A few steps away, another compartment, another treatment: a shelterwood harvest that has grown thickly to spruce. On one tiny piece of it, a fiftieth of an acre, each tree is numbered in blue paint and periodically measured. Even if it dies it’s measured. This tiny plot within the compartment is one of hundreds throughout the PEF where individual trees are repeatedly subjected to regular measurement, like a kid whose height is marked every year on the door frame. It’s all part of the science.


Kenefic and numbered trees ~Joe Rankin photo

A third tract has been subjected to light selection cuts over the years. It has lots of trees. Of different ages, sizes and species. The understory is dappled by the sun. “These stands are very aesthetically pleasing,” said Kenefic. “This has the most flexibility” when it comes to future management. “You can go in any direction from here.”

Kenefic and Seymour acknowledge that the jury is still out on some of the silvicultural methods being studied at the PEF. Six decades, while a long time for a forestry experiment, is a short time in the life of a forest. Twenty-five years into the compartment studies scientists were already drawing conclusions. Twenty-five years later some of those conclusions were turned on their head, said Kenefic.

One thing you can predict, however, is that the PEF is in a good position to continue doing cutting-edge science far in the future.

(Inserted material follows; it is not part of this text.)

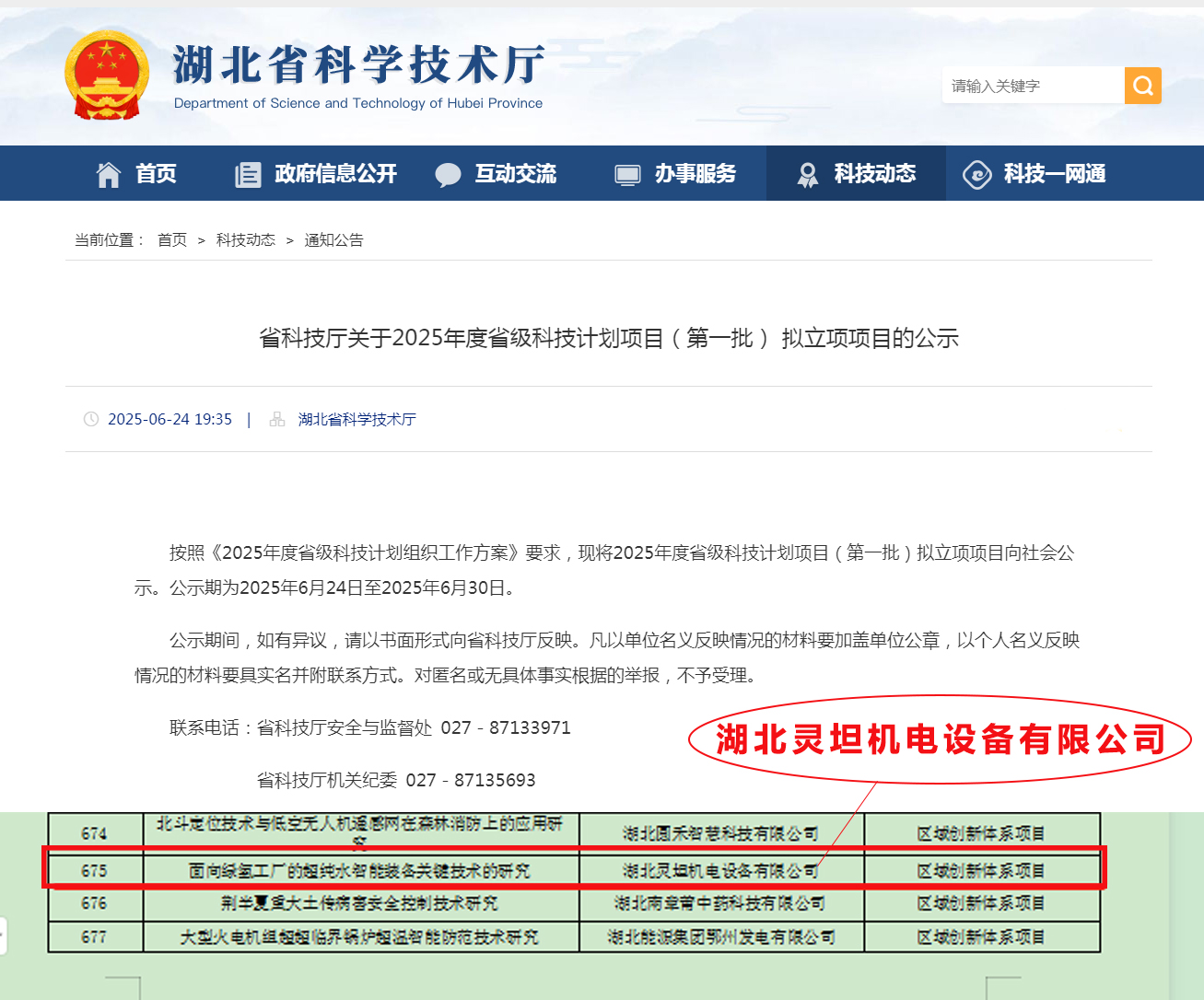
Task: Click the monitor icon beside 办事服务
Action: pos(627,173)

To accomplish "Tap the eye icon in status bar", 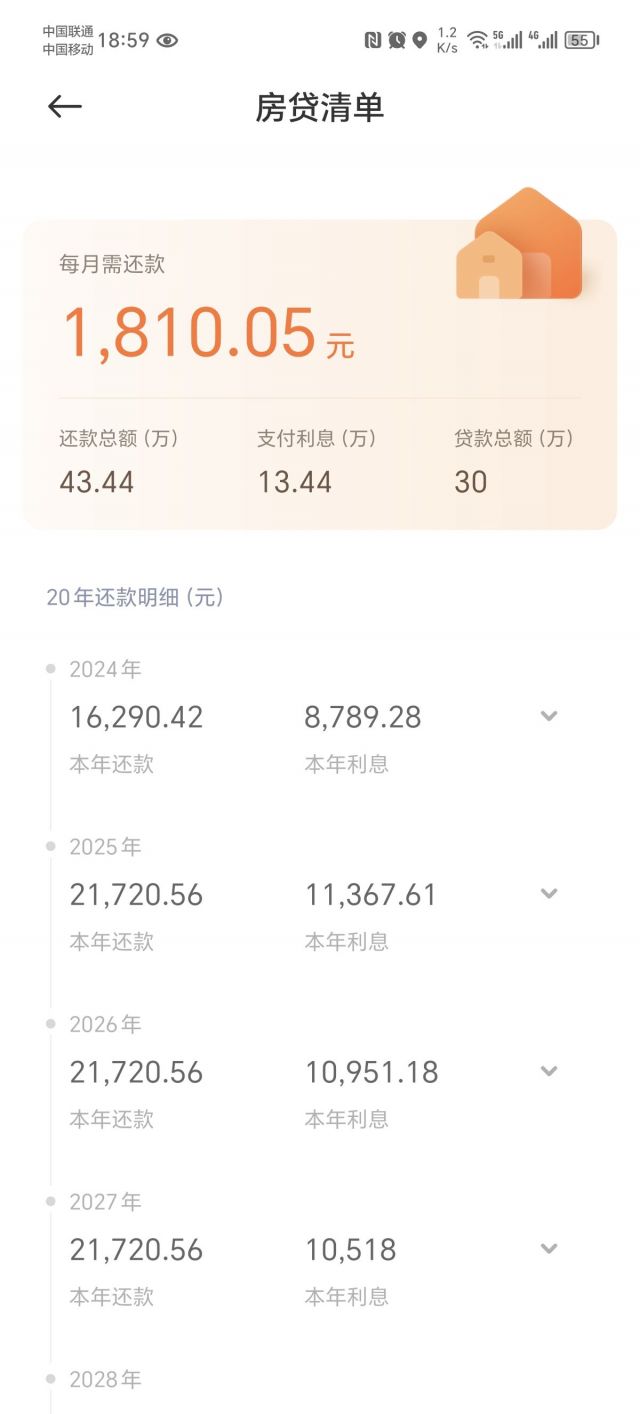I will [167, 40].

“There’s a database of trees out there that has a million measurements in it in the core compartment study,” said Seymour. “There’s no other place for that. You can get a $50 million grant and you can’t create that tomorrow. This place is invaluable because of the historical record that is in place.”


Blackman Stream ~ U.S. Forest Service photo

John C. Brissette , the project leader at the Forest Service’s Northern Research Station and a researcher who contributed his share of the studies on the PEF, agrees.

“What is truly unique about the research program on the PEF is the level of detail” in both the compartment studies and the university’s Acadian Forest Ecosystem Research Program, he said. “These investigations are among the most studied forest ecosystems in the world.”

Traditionally, experimental forests like the PEF have focused on local questions, in the PEF’s case the growth of spruce and fir. But Brissette said there is more and more interest in using results from many such forests to look at larger issues, “such as how do forests respond to air pollution, exotic pests, or climate change,” or to see how forests respond to stresses across latitudes or longitudes, or compare urban, suburban or rural land uses.

“The long-term research on the PEF will continue to help inform managers and policymakers whether the pressing concern is how to produce both commercial wood products and wildlife habitat or what will be the impacts of the next spruce budworm outbreak, biomass harvesting or climate change,” said Brissette.

For instance, the Forest Service recently got funding to look at the implications of the compartment studies on carbon sequestration, work that will begin this year, Kenefic said.

“We’re well placed with what we’ve created in the forest and learned about it to address emerging issues in forestry. There’s no question about that.”